— TASK SET —
1. In the podcast episode text below, which birthday is the host celebrating on the day of this episode?
2. Can you render this sentence from the podcast episode text below into Spanish: "Their resilience and wisdom have shaped my journey, and I want to pay tribute to their legacy."
3. Carry the podcast episode text below forward from its final sentence with the next part of the episode.

— TEXT TO READ —
........

#041: Why I’m Intergalactic Not a Victim

podcast Sep 18, 2023
 



"When you have people who have been oppressed or who've been marginalized in a room where you're reviewing history or where you are acknowledging them, I think it's important to emphasize a narrative of resistance, of resilience, of incredible capacity in addition to loss and grief."--Amanda Aminata Sol

 

Welcome back, beautiful souls, to another insightful episode of the Mother Tree Network. I'm your host, Amanda Aminata, and today, on my fifty-seventh birthday, I am filled with gratitude and excitement to share this special episode about some thought-provoking topics that have been on my mind for quite some time.

 

Firstly, I want to express my heartfelt appreciation to my mother, who may no longer be with us in the physical realm but continues to be a guiding presence in my life. On this day of my birth, I want to honor the lineage of strong Mississippi black women, who faced incredible adversity, from segregation to Jim Crow, and were descendants of enslaved people. Their resilience and wisdom have shaped my journey, and I want to pay tribute to their legacy.

 

Second, in this episode, I will share my perspective on why I do not consider myself a victim. This realization came to me while listening to an intriguing podcast by a Korean American marketing coach. While she discussed intersectional justice and acknowledged historical injustices faced by black and brown communities, it left me feeling unsettled and disempowered. I believe there is a more inspiring and empowering way to tell our stories, drawing upon the strength and wisdom passed down by older generations who have faced immense hardships.

........

— RECORDED INFORMATION —
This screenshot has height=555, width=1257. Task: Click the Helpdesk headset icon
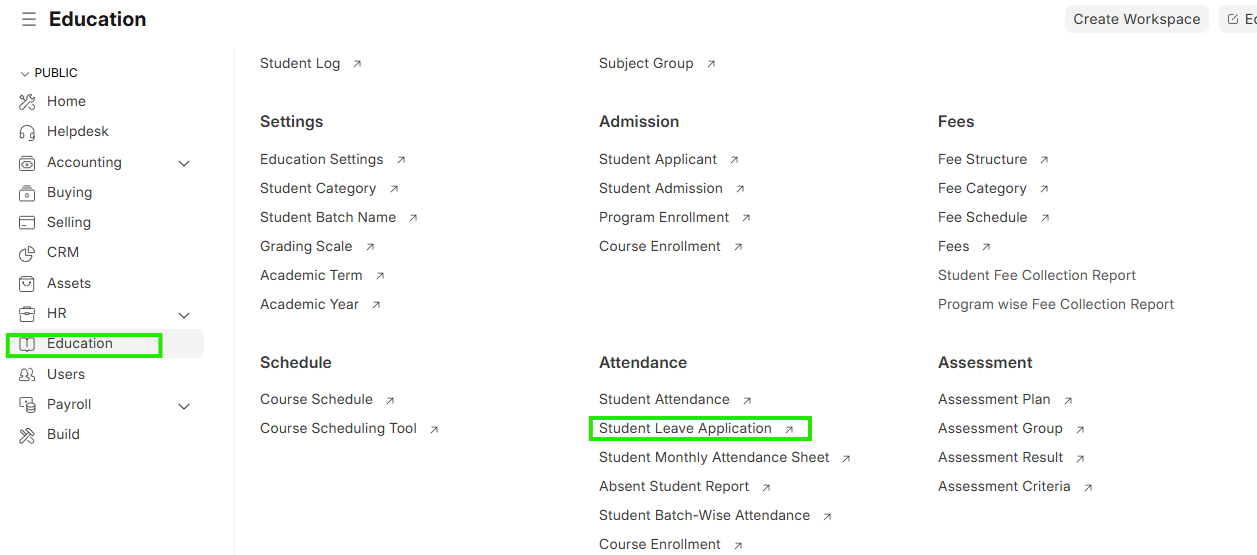[27, 132]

........

— WRITTEN RESPONSES —
1. The host's fifty-seventh birthday.

2. Su resiliencia y su sabiduría han dado forma a mi camino, y quiero rendir homenaje a su legado.

3.
 

Moreover, I will discuss the importance of how we tell our stories, especially for those in positions of influence, such as teachers, facilitators, and podcasters. Rather than focusing solely on oppression and victimization, we must also highlight narratives of resistance, resilience, and creativity. By shifting the perspective to one of power and possibility, we can empower ourselves and those around us to overcome obstacles and strive for greatness.

 

Special thanks to my frequency mate and hubby Michael Jamanis for allowing me to use a selection from Breathing with Bach. You can go to his youtube channel to get more of his music.

 

If you are inspired or ticked off by this episode, let me know!  Please go here to leave a comment or to get on our newsletter.




TRANSCRIPT

Amanda Aminata [00:00:01]:

Hey. Beautiful. It is my birthday today. Yes. Today is September 5th, and I am fifty seven years old, and it is with pleasure that I am recording the introduction to this podcast episode. So first of all, of course, I wanna just say thank you to my mother. My mother, who even though she has passed over and has been in the land of the ancestors for 27 years, has been a beautiful companion to me and someone who has guided me when I remember to ask her, And I just wanna say out loud, thank you to my mother, and thank you to my mother's mother, and to my mother's mother's mother, and these all Mississippi black women who grew up under segregation, who grew up in the great depression, who grew up under Jim Crow, who are descendants of people literally enslaved, and I just wanna give honor to my mother's lineage and say thank you on this day of my birth. I said, well, I mean, thank you.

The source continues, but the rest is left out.